What is the difference between isolation and quarantine?
The word ‘quarantine’ comes from the Italian word ‘quarantena’, meaning ‘forty’. The term was first used in the 14th-century during the Black Death plague when ships arriving in Venice were required to sit at anchor for forty days before the crew could go ashore.
‘Quarantine’ separates and restricts the movement of people who were exposed to a contagious disease to see if they become sick. Thankfully it is no longer forty days.
‘Isolation’ separates sick people with a known contagious disease from people who are not sick.
If you are diagnosed with COVID-19 you will need to go into ‘isolation’, while those who have been in close contact with you will go into ‘quarantine’.
If you are notified that you have a positive result for COVID-19 you will be contacted by The Public Health Unit. Their immediate priority is contact tracing to prevent further spread in the community. They will assess who has been a ‘close contact’ with you while you were potentially infectious. Close contact is someone who has been in face to face contact with you for at least 15 minutes or been in the same closed space for at least 2 hours.
‘Close contacts’ will be contacted and advised they need to go into quarantine. Those who have been in contact with you but are not ‘close contacts’ do not need to quarantine but are advised to monitor for any symptoms.
Public Health Unit will also try to work out how and where you were infected with COVID-19.
PHU will send you information on how to isolate via email. Please access the link below for more information . PHU will send you a text every day to monitor your symptoms. If you have any symptoms of concern, they will call you to see if you need further assessment. Your regular GP may also call to check on you. You may also make a telephone appointment with your GP at any time.
Around four in every five people who contract COVID-19 recover without needing to go to hospital. There is a range of symptoms and severity. Symptoms may include fever, dry cough, productive cough (less common), headache, abdominal pain with diarrhoea, loss of sense of smell, reduced appetite, aching muscles and fatigue.
Our greatest concern is that there may be a deterioration with shortness of breath due to viral pneumonia. This usually occurs around day 5 to 8 following the onset of symptoms and may require hospital admission. Around 1 in 5 of people with COVID-19 need to be admitted to hospital. This worsening may occur even after there has been an improvement in symptoms.
There may be another more serious deterioration and worsening breathing difficulties around day 12 following the onset of symptoms. This may require treatment in an Intensive Care Unit (ICU) and may include ventilation. Around 5% (1 in 20) of total cases need ICU treatment. Those with more severe symptoms may be unwell for three weeks or more before recovering.

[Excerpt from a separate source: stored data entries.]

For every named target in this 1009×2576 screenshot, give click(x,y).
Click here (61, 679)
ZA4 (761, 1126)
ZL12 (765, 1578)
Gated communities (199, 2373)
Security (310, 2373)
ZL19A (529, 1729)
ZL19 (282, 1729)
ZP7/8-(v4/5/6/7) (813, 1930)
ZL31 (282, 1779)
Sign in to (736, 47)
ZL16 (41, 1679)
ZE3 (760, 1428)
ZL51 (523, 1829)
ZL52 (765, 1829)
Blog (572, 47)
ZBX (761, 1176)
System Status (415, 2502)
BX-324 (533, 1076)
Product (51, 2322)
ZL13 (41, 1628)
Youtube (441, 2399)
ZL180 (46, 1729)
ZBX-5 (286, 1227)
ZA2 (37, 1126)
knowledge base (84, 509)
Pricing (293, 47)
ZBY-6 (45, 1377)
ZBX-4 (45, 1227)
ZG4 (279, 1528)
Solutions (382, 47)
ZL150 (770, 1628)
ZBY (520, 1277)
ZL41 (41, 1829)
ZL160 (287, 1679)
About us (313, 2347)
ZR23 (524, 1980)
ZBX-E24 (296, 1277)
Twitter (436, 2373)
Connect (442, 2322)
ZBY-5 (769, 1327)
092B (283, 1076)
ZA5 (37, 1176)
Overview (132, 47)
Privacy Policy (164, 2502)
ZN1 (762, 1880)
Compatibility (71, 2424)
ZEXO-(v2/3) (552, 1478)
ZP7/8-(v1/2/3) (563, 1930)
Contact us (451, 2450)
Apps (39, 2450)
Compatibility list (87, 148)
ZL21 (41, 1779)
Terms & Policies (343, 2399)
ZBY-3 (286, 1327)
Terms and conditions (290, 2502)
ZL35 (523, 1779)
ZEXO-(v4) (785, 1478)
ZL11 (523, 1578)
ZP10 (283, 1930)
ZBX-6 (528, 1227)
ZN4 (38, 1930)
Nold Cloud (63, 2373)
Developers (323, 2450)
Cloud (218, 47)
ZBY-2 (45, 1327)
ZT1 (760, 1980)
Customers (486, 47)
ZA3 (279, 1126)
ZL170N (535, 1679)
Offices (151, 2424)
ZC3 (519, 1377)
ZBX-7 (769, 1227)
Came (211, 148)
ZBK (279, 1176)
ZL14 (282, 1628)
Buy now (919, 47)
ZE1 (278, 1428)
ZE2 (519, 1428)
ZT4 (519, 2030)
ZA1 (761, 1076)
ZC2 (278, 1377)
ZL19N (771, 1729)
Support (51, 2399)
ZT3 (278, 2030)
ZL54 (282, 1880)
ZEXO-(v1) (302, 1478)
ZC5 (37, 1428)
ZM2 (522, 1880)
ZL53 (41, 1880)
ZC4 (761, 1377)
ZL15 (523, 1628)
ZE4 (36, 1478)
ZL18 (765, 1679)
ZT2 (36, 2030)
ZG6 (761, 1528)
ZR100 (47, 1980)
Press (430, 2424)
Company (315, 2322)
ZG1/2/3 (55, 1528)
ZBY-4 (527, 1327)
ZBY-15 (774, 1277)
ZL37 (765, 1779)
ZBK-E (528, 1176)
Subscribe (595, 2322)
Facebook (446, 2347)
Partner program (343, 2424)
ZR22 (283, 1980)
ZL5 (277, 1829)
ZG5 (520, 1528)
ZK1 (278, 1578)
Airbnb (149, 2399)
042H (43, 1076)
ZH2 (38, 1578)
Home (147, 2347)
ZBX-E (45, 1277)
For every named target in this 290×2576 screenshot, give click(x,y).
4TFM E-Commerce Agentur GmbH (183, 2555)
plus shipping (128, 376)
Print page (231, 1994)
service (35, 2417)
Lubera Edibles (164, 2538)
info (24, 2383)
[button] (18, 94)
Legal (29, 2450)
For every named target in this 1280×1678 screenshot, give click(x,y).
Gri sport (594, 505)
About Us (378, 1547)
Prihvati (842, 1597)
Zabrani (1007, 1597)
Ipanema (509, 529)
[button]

Those who are at increased risk of becoming very unwell with COVID-19 are those who are older and/or those with chronic disease such as hypertension, diabetes, chronic obstructive pulmonary disease, heart disease and cancer.
These are so far experimental and drugs being considered are rapidly changing. You will be offered the most up-to-date information available at the time.
If you have recovered, the PHU will advise when you are permitted to be released from isolation.
In general, you can be released if:
· at least 10 days have passed since the onset of first symptoms
· AND at least 72 hours have passed since the resolution of symptoms.
If you are a healthcare or aged care worker, you additionally require:
· No fever for 48 hours
· AND no symptoms for 24 hours
· AND at least seven days since onset of first symptoms
· AND two negative tests, collected at least 24 hours apart, after feeling well.
The PHU will write to your GP advising that you may be released from isolation. You will be asked to make an appointment with your GP after seven days to check on your recovery. You will also be invited to have a blood test to check your antibody levels. This test is still under development so your blood will be stored until the test is ready.
If you have household contacts and they have ongoing contact with you (e.g. sharing a bathroom, living area or other common areas), they will need to continue in quarantine for 14 days AFTER you have been released from isolation. CDC will be in regular contact with them and will advise when they can be released from quarantine. You can reduce this time by isolating from your household contacts while infectious (see link above on how to do this), however, it is not always practical to do this.
Australia is thankfully seeing a flattening of the curve at present. In order to maintain a lower number of cases, we all need to continue without ongoing care with social distancing and good hand hygiene.